===== Data records

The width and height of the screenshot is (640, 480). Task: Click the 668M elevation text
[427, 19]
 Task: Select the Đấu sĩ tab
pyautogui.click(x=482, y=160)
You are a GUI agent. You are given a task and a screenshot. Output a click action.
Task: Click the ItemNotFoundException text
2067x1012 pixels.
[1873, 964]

==========
===== Data records

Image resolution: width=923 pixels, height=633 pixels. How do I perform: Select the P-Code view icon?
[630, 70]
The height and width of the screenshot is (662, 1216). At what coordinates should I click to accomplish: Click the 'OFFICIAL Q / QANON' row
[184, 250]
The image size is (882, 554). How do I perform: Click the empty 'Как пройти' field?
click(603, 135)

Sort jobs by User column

==========

Exercise
In the listing above, find the line with "The height and" and the line with "Sort jobs by User column". Output those two lines and every line between them, exactly as written.

Solved exercise
The height and width of the screenshot is (662, 1216). At what coordinates should I click to accomplish: Click the 'OFFICIAL Q / QANON' row
[184, 250]
The image size is (882, 554). How do I perform: Click the empty 'Как пройти' field?
click(603, 135)

Sort jobs by User column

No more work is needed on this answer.